* **Selected text**
Segment Open

I hardly recognized my country anymore---the country booming with industrial manufacturing, steadily progressing towards a “moderately prosperous society by 2020”, and boasting of the second largest GDP in the world. I’ve never blindly believed in everything about my country, but the living hell in Wuhan still caught me off guard and burst my bubble. It gave me a glimpse of where my country is truly at in terms of wealth, healthcare and administration. To talk about COVID-19 in China is to discuss our flawed social and political structures that led us here today --- the product of
an inefficient epidemic response system, a stratified bureaucracy that puts power before people, and an ideology that prizes stability above everything else.
Do I really want to discuss this with my classmates?
Being at the intersection of the two worlds makes things difficult in a nuanced way. The truth is, no matter how angry and disappointed I am, I’m not ready to criticize my country with people from other countries. No matter how secure I feel about my national identity, I don’t know how others will associate what my government does with who I am, and that uncertainty scares me. Besides, the gap between the two worlds is just too wide to overcome. In Chinese, “新冠肺炎”(COVID-19) is the wailing of the girl chasing after the mortuary van that carried her mother away. It is the cry of the woman striking a gong on her balcony because her infected mother couldn’t receive medical attention. The letter a film director wrote before passing away, after his father, mother and sister all died from infection. It’s the national grief that drenched China’s winter with tears and forever took the spring from many.
In English, “coronavirus” is a time bomb that makes me tense up because I don’t know what will happen next. A mockery against Chinese people for “enjoying bat soup”? A complaint on us for being “dirty” and troublesome? Or perhaps just a normal, harmless discussion?

Segment Closed

* **Collected data**
Segment Open

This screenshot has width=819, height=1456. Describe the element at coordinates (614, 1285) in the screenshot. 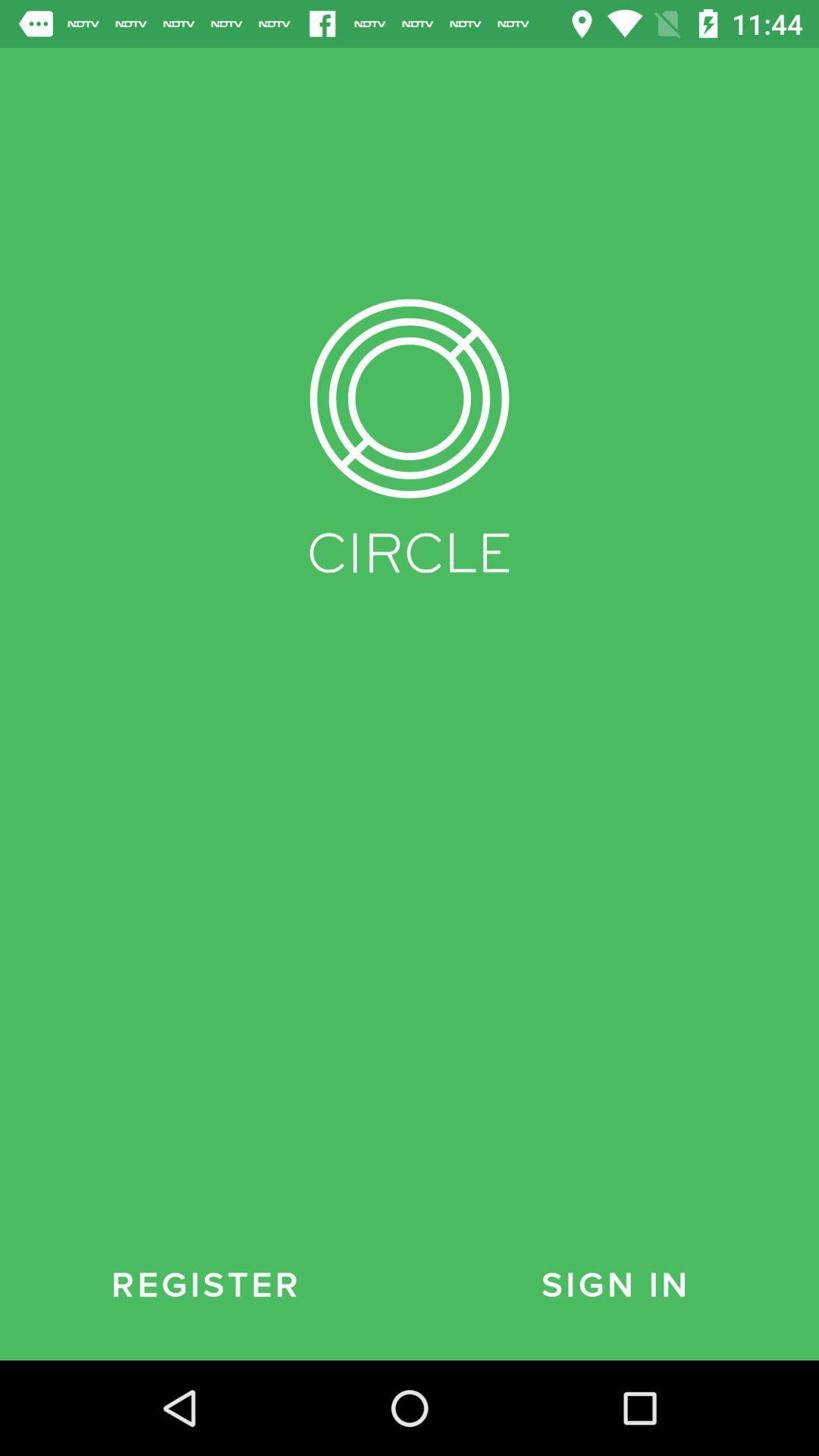

I see `sign in` at that location.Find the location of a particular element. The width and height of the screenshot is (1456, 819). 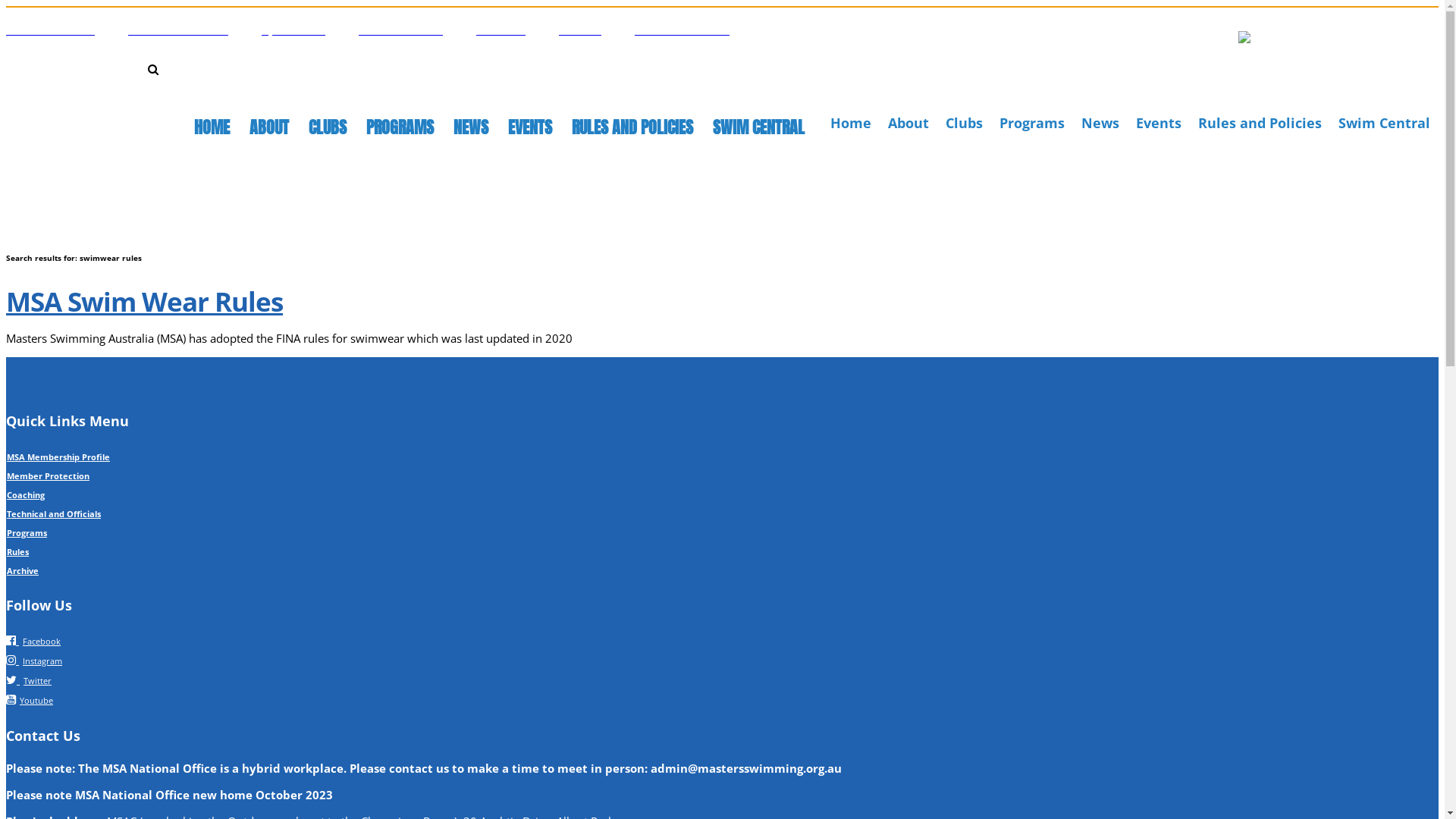

'News' is located at coordinates (1100, 122).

Segment Closed

* **Prompt**
Copy from the text about COVID-19 in China the stretch from "I hardly recognized" through "above everything else.".

* **Solution for this problem**
I hardly recognized my country anymore---the country booming with industrial manufacturing, steadily progressing towards a “moderately prosperous society by 2020”, and boasting of the second largest GDP in the world. I’ve never blindly believed in everything about my country, but the living hell in Wuhan still caught me off guard and burst my bubble. It gave me a glimpse of where my country is truly at in terms of wealth, healthcare and administration. To talk about COVID-19 in China is to discuss our flawed social and political structures that led us here today --- the product of
an inefficient epidemic response system, a stratified bureaucracy that puts power before people, and an ideology that prizes stability above everything else.